The proceedings that are looking into the sharing of the 6bn presidential handshake are leaving a bitter taste in one’s mouth, particularly so the seeming definition of “extraordinary work” that has been adopted. Take for instances this extract from media reports:
Mr. Angulla who at the time of the cases was serving as URA’s Clerical officer and the custodian of all the documents regarding the oil case was paid Shs 29million in the handshake deal. His normal monthly salary from URA he said was Shs 2.3million. “I don’t want to insinuate that I was under duress while working on oil case, I only worked diligently,” he said. He also pointed out that he never travelled to the International Court of Arbitration in London. (Source Chimpreports)
In the context of Uganda, how many cases have been made to ‘disappear’ because the file(s) containing the relevant documents have gone missing? In fact, there are many rulings or judgments, if you will, in Uganda in which judges have indicated that they were not able to find ‘evidence’ documents, but made the ruling nevertheless. Moreover, if the ‘evidence’ documents that are ‘missing’ were to be factored into the ruling/judgment, to borrow Speaker Kadaga’s words, the ruling/judgment is automatically rendered STUPID.
Some would thus argue that, in the context of Uganda, Mr. Angulla’s contribution to the oil case was extraordinary. He made sure no documents ‘disappeared’. An opportunity for documents to ‘disappear’ is when they are taken for photocopying or are in transit to be served. And yet, judging from the following extract from the media, the role of the person who ensured the safety of documents during photocopying is not considered as extraordinary:
Meanwhile the committee members were astounded by another URA official Paul Ojambo who said he shared Shs 29.5million shillings of the bonuses, just for photocopying documents for the case… His work he said mainly entailed serving documents, and keeping documents confidentially. (Source Chimpreports)

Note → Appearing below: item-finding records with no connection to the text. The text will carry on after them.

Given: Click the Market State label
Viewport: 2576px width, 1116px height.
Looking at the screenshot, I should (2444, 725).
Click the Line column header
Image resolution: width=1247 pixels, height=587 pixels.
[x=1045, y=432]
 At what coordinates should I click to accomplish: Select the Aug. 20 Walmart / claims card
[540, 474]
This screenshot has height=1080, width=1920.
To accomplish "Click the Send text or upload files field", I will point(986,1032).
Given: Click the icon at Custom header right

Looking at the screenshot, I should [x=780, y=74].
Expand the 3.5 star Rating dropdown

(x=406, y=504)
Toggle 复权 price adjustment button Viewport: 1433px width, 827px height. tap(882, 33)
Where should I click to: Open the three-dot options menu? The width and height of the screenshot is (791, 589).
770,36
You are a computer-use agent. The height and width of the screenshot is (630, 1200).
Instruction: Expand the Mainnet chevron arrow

Seriously, how many cases have been lost through document leaks to opposing counsel or to the media? How many cases have been lost because a copy of or copies of crucial documents went missing from court filings?
Yes, cases have been thrown out on technicalities – late filing, incomplete filing, etc; making the role of those who ensured photocopying of documents was done right and that the filings were done right and on time a significant contribution to the success of the case.
One finds the questioning of the committee obnoxiously elitist and a waste of resources. Their questioning should not be focused on ‘extraordinary contributions’ but on the principal and the legalities in which the remuneration was purportedly justified.
Under which terms and conditions of service where the 6bn handshake beneficiaries rewarded?
That is the question.
Photo: President Museveni while on a tour of the National Agriculture Show in Jinja many years ago, gives a handshake to Ms. Norah Owaraga, at the time the Fundraising Director of Uganda Change Agent Association, a non-governmental organisation.